Reproduce the listing below verbatim, line by line, leaving out the pictures.

------ AVAILABLE DATA ------

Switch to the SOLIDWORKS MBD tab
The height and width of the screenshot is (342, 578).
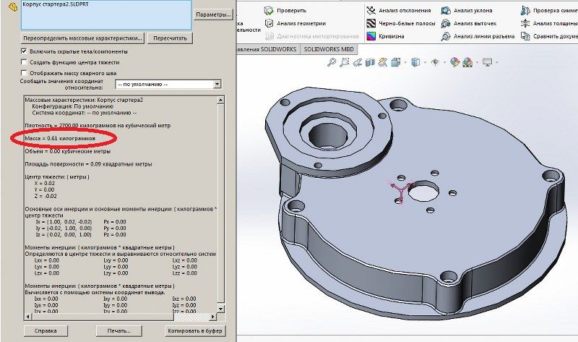coord(329,49)
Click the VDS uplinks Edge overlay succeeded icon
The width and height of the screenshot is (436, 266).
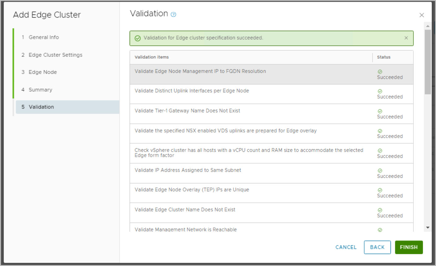[380, 131]
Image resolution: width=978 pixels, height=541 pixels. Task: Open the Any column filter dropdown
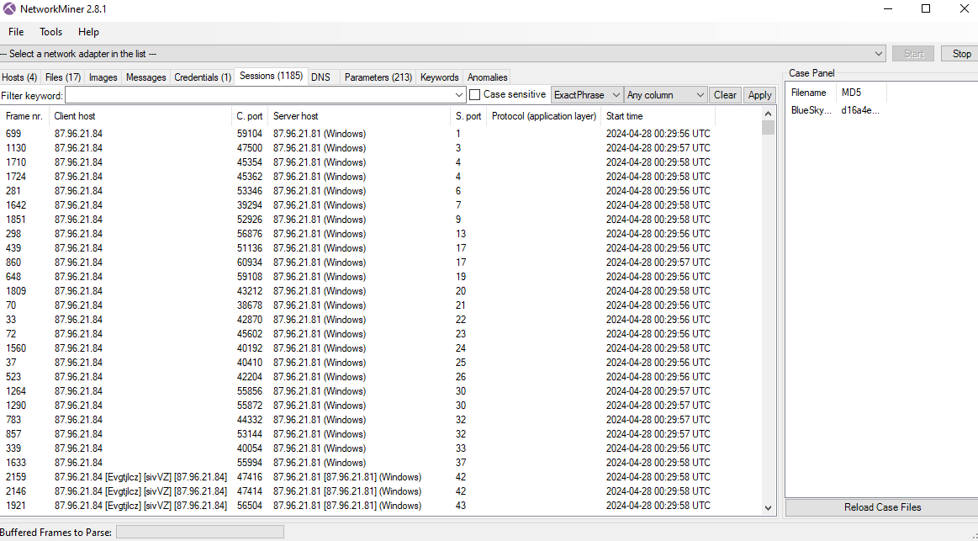click(700, 96)
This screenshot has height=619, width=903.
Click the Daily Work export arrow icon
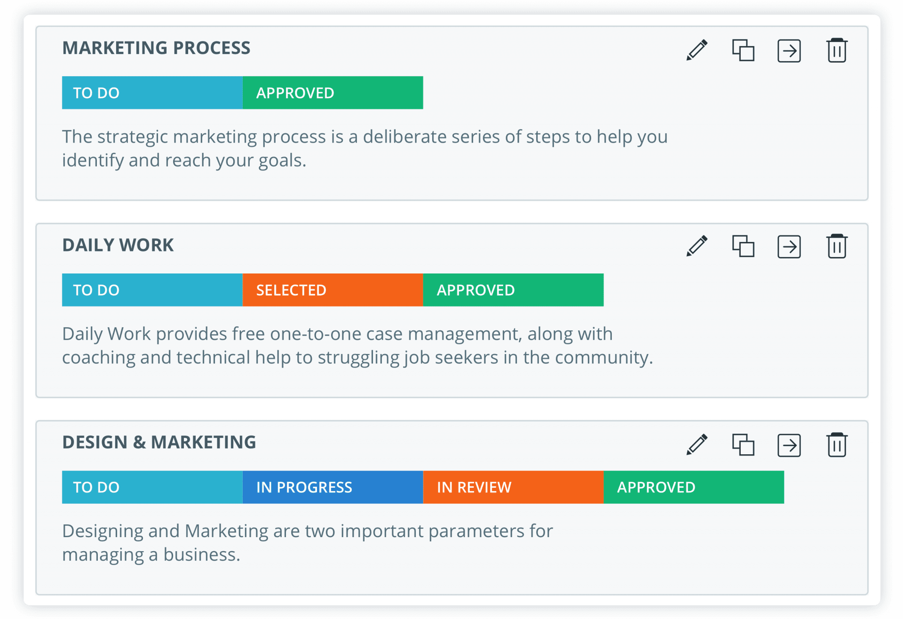point(789,247)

------

* _REPLY TO THE EXERCISE_
Switch to the SOLIDWORKS MBD tab
The height and width of the screenshot is (342, 578).
coord(329,49)
Click the VDS uplinks Edge overlay succeeded icon
The width and height of the screenshot is (436, 266).
[380, 131]
Image resolution: width=978 pixels, height=541 pixels. Task: Open the Any column filter dropdown
click(700, 96)
This screenshot has height=619, width=903.
Click the Daily Work export arrow icon
point(789,247)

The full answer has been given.